Но вернемся к основной версии, к событиям более вероятным. Иисус из гробницы мог исчезнуть дважды. В первую же ночь, когда охрану еще не приставили, с пятницы на субботу, очнувшись и отлежавшись, он мог под утро слегка отодвинуть закрывающую вход плиту (плечами — руки-то травмированы), выбраться и даже вернуть плиту на место в целях предосторожности (вес и величина плиты варьируются исследователями в широких пределах). Если ему не удалось набраться сил за первую ночь, то же самое он мог проделать и во вторую. То есть, как обещал, — воскреснуть на третий день. Солдаты, в субботнее утро испрошенные синедрионом у Пилата для охраны гробницы, дежурили сутки. Естественно, по несерьезности и даже, по-ихнему, комичности объекта, все сутки пьянствовали, а что делать? Да и Пилат попросту отмахнулся от надоевших евреев: «Имеете стражу, пойдите, охраняйте, как знаете» [Мф, 27: 65]. Так что солдаты, отойдя от ночного угара, уже хорошо пригретые солнцем, увидели, что входная плита гробницы отодвинута или даже отвалена, по текстам. Объект, по Матфею, проверили приспевшие две Марии — Магдалина и другая. Иисус исчез. Здесь описан наиболее сложный для Иисуса случай, когда к гробнице была приставлена охрана, по тексту Евангелия от Матфея. Другие же евангелисты охрану не упоминают, не осуществляют — тем проще все было для Иисуса. Можно также предположить, что Иосиф с Никодимом, совершая ритуал, почувствовали в Иисусе теплящуюся жизнь. В таком раскладе друзья легко могли явиться попозже, ночью, оставить под плащаницей муляж, закрыть на всякий случай гробницу, Иисуса же препроводить в безопасное подворье и за следующие сутки выходить его, поставить на ноги. Заметим, что хлопотливые синедрионисты, явившиеся в субботу утром с охраной, уже проделали организационную работу и впали в солидный субботний грех, так что заходить в гробницу и производить раскрытие и тщательный контроль захоронения — это сделать себе еще хуже. Контроль явно был в виде некоего беглого визирования снаружи, и плиту задвинули на место и опечатали (печати уже наверняка придумали евангелисты для усиления эффекта).

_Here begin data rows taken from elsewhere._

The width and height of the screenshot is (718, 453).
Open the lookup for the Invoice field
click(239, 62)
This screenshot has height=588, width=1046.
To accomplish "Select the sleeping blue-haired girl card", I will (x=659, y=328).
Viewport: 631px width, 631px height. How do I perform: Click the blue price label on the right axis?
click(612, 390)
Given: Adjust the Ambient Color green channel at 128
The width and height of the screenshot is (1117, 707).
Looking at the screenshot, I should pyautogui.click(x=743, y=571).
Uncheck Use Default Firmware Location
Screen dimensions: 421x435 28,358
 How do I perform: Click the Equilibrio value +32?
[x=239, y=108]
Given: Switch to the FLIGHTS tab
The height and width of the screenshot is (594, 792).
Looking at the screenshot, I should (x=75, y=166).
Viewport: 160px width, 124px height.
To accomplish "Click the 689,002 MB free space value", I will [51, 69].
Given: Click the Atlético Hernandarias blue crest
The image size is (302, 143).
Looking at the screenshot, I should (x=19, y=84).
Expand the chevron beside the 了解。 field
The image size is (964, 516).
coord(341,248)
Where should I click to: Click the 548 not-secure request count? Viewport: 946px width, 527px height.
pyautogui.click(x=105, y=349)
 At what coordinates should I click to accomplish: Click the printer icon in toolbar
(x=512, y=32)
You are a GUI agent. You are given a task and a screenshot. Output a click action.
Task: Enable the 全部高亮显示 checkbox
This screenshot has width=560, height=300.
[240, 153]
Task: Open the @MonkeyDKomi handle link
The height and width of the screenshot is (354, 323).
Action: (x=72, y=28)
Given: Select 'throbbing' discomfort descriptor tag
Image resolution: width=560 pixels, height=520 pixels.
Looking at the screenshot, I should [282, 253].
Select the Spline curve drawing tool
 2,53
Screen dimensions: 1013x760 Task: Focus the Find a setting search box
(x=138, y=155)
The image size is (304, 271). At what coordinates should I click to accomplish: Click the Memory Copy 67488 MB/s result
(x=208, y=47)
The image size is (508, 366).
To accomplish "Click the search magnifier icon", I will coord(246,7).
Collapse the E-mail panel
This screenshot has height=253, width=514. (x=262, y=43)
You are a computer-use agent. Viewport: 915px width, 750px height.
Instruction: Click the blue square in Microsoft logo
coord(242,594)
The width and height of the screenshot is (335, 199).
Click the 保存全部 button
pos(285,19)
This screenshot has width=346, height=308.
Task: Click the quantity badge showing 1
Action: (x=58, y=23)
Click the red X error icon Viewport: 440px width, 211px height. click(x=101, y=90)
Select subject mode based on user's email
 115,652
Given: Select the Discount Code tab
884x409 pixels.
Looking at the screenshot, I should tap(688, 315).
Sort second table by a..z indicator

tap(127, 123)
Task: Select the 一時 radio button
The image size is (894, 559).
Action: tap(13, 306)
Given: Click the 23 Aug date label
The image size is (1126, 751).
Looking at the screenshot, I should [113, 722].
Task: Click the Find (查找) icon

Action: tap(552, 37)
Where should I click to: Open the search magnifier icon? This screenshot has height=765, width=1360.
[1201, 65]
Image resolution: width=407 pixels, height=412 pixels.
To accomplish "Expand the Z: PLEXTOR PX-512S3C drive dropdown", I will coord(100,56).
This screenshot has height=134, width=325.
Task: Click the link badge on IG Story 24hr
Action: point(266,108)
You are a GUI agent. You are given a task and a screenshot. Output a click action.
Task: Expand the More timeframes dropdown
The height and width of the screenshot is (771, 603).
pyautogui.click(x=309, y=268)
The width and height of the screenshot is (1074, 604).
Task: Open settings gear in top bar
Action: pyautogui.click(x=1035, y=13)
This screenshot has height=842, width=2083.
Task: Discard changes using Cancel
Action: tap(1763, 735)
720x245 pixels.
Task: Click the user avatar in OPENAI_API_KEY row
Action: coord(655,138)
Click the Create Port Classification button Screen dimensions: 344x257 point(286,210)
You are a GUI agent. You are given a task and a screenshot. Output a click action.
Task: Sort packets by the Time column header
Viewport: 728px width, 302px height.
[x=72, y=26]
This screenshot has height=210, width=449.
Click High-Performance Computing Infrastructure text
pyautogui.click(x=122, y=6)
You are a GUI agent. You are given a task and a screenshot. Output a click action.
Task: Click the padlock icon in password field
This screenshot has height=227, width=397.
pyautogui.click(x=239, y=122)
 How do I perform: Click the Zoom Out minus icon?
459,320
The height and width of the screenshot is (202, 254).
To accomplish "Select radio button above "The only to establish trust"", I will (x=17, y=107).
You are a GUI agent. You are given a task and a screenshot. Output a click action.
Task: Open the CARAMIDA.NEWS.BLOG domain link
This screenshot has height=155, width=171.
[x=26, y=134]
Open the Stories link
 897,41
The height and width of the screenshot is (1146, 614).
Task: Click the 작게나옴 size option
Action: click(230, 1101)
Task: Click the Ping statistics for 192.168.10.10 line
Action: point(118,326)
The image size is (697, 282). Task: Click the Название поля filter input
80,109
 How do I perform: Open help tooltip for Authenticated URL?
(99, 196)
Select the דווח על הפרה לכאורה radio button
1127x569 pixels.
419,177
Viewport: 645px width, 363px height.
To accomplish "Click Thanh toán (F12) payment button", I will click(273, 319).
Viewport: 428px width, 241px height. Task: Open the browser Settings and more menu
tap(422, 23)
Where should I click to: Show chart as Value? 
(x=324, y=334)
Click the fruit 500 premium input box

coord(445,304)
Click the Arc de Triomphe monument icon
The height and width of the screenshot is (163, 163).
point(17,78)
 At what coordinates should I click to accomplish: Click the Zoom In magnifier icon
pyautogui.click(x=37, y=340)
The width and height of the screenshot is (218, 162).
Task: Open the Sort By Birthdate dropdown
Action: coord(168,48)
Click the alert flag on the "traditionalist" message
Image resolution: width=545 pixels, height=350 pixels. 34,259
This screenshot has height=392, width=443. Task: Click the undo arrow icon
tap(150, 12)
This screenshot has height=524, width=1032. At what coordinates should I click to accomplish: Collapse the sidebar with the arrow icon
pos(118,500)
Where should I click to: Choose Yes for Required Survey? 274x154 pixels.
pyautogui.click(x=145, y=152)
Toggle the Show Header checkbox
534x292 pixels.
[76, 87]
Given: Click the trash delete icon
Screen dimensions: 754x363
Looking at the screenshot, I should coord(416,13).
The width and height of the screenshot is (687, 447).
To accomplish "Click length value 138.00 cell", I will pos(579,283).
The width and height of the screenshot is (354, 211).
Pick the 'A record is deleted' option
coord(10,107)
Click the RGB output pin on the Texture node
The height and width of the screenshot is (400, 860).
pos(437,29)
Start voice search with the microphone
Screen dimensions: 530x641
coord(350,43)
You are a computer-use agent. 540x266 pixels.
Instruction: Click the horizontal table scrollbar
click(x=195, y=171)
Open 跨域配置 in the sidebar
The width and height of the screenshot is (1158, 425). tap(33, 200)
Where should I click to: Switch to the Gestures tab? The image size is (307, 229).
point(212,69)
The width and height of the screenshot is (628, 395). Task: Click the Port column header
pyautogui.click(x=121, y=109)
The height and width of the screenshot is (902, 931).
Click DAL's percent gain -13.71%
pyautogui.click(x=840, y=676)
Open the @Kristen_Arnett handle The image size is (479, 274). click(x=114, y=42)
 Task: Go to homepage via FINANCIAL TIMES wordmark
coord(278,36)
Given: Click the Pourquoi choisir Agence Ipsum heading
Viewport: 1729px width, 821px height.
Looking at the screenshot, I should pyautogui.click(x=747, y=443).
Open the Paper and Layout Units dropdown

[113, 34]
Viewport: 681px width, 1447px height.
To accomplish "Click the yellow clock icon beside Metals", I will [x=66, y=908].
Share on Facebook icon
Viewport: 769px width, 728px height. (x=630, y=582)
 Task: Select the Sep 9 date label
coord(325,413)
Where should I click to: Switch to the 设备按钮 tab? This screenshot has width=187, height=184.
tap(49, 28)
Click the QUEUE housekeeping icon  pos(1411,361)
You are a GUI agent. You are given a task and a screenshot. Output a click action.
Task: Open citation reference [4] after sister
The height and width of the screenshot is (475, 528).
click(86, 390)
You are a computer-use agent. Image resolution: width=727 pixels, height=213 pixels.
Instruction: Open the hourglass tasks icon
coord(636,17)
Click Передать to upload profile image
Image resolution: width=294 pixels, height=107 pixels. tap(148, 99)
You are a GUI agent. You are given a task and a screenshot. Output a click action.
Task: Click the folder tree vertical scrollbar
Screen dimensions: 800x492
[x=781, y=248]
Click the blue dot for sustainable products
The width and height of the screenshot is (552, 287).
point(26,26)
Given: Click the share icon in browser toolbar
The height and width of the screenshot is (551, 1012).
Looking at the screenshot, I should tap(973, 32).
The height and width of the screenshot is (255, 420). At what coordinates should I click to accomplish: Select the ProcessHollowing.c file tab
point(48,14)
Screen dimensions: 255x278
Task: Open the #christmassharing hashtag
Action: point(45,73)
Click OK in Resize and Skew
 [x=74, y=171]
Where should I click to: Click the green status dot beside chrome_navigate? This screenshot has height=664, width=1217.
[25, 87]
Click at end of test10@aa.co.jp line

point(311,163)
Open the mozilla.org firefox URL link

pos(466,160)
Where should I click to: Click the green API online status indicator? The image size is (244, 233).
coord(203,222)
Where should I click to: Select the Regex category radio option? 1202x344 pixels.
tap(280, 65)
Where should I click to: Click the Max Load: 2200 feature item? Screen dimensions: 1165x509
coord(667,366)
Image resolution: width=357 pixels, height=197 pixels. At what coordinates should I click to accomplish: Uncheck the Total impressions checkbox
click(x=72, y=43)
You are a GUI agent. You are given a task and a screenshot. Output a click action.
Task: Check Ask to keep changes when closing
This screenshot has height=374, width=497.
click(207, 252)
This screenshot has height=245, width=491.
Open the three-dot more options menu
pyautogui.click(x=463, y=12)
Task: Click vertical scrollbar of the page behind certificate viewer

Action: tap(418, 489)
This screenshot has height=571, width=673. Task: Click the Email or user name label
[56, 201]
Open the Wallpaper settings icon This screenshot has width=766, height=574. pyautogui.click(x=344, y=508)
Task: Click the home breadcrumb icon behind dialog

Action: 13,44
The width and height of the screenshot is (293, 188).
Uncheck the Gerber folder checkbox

Далее, оправившись от стресса и кое-как приодевшись, Иисус явился ученикам, как и обещал. И здесь вырисовывается второе крупное догматическое противоречие. Чуть ли не с первых глав евангелисты повествуют о многократных Иисусовых внушениях ученикам и бывшим с ними о своем предстоящем воскресении в третий день после смерти. Это просто песня в их изложении. Подозрение возымели даже синедрионисты, принявшие меры против этого воскресения. А вот любимые ученики не ждали и не поверили. Слова первых свидетельниц, женщин, о воскресении Христовом они признали пустыми. Мол, бред. И что в этом случае думать здравому человеку? Что вся песня про воскресение придумана позднее, постфактум, и Иисус не обещал и не говорил даже об этом, а уцелел случайно, счастливо, своими стараниями, чем и поразил учеников, ничего такого не предполагавших (добавим, никакой искупительной жертвы не улавливавших в его мнимой смерти). Или же ученики были совсем тупыми и никогда Христу не верили, пропускали мимо ушей весь его сказ про воскресение. А Иоанн так прямо и написал о пришедших ко гробу и изумившихся отсутствием Христа учениках: «Ибо они еще не знали из Писания, что Ему надлежало воскреснуть из мертвых» [Ин, 29: 9]. Здесь же, справедливости ради, сошлемся на Луку, который снисходительно отнесся к непонятливости учеников. После предупреждения Иисуса о том, что «будут бить и убьют Его; и в третий день воскреснет», — ученики должным образом не вникли в слова Иисуса: «Но они ничего из этого не поняли; слова сии были для них сокровенны, и они не разумели сказанного» [Лк, 18: 33–34].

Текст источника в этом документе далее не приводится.